# Speaking of Snakes



## rockinmichigan

Man, reading this made me realize that I haven't seen a hognose in forever. I'm sure they're around but I just haven't seen them since I was a kid. Used to see a quite a few of them back in the day. 
While I'm thinking about it, when out fishing at some spots I've been seeing a lot of snakes this year. It almost seems like more then usual. I honestly am not sure exactly what kind of snake they are, whether they're fox snakes or what. I'd say on average they're about a foot long with a couple being a bit longer, and on average I'd couple or so inches around, with a dark diamond pattern. That's probably the best I can describe and I have no pics, but I'm hoping somebody has seen them. They pretty much just stick to the water.

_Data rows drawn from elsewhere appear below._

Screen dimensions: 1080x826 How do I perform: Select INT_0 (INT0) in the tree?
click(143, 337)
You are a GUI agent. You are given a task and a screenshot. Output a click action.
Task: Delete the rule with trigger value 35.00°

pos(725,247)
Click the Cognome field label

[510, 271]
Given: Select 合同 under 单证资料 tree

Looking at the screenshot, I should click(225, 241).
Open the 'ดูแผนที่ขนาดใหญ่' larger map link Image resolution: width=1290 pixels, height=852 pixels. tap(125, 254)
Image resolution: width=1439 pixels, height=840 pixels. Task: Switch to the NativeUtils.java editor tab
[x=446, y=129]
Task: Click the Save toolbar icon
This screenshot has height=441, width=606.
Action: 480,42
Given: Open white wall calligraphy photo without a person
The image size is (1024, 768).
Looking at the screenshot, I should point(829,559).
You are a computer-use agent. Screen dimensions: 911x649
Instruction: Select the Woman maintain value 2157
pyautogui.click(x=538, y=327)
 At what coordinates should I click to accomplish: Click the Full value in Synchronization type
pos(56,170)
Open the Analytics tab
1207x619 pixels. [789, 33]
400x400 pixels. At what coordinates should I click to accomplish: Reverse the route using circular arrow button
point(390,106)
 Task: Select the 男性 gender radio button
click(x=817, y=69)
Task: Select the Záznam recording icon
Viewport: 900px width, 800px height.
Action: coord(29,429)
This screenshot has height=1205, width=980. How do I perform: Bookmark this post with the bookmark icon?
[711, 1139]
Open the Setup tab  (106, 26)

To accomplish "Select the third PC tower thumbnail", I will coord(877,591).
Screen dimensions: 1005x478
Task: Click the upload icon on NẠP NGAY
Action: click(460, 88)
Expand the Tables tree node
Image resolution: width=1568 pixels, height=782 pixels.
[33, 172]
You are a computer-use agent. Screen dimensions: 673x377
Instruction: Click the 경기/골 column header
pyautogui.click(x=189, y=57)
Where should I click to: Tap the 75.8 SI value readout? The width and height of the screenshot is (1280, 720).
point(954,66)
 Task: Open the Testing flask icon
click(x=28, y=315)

Any guesses?


----------



## BVW

rockinmichigan said:


> Man, reading this made me realize that I haven't seen a hognose in forever. I'm sure they're around but I just haven't seen them since I was a kid. Used to see a quite a few of them back in the day.
> While I'm thinking about it, when out fishing at some spots I've been seeing a lot of snakes this year. It almost seems like more then usual. I honestly am not sure exactly what kind of snake they are, whether they're fox snakes or what. I'd say on average they're about a foot long with a couple being a bit longer, and on average I'd couple or so inches around, with a dark diamond pattern. That's probably the best I can describe and I have no pics, but I'm hoping somebody has seen them. They pretty much just stick to the water. Any guesses?


Keep in mind snakes of the same species can come in different color shades.

Young Fox Snake :









Water Snake:


----------



## gamalot

BVW said:


> Keep in mind snakes of the same species can come in different color shades.
> 
> Young Fox Snake :
> 
> 
> 
> 
> 
> 
> 
> 
> 
> Water Snake:


One of the cool things about snakes is they can orient their color patterns to match their surroundings. The Milk snakes in my yard are probably all from the same family but the ones that live in my back yard look completely different from the ones out in my front yard. Sometimes I have to look real hard just to see them because they blend right in with the bark chips in the front flower bed. If you can see them immediately after they shed their old skin that is when they have the most vivid patterns.

Nice pictures of the Fox and typical Water Snake! I saw one down by the river just yesterday with a 6 inch dead perch half in and half out.


----------



## rockinmichigan

Of those two pictures I gotta say the snakes I usually see look more like the fox snake, though the ones I see have a more distinguished diamond pattern in. Like black diamonds with what looks like red in between the diamonds.


----------



## lummy63

The only "documented" poisonous snake in MI is the Eastern Massassauga Rattlesnake. Checkout http://michigan.gov/dnr/0,1607,7-153-10370_12145_12201-32995--,00.html for some good photos & info. Also shows comparison photos of the Milk & Hognosed snake!


----------



## 2 Kids And I Trap

When I first saw the pic it gave me chills. I grew up in the south and thiat little guy reminds me os a baby cotton. Wow what a twin, the biggest cotton i seen in the swamp was about 3" dia, and 4'. And was not happy about us being there. Cool little snake! 

Jon


----------



## Rysalka

Unfortunatly for snakes the majority response world wide is: See Snake Kill Snake.
Sad ending for a very interesting and useful life form.


I lived for a time in the South and the Cotton Mouth basically retired me from fresh watwr fishing down there, we should be very happy they don't make Michigan thier home. Very agressive and prolific.

Had a hog nose snake as a pet when I was a kid....neat snake, I use pet loosely as he did not snuggle or interact with people well.


----------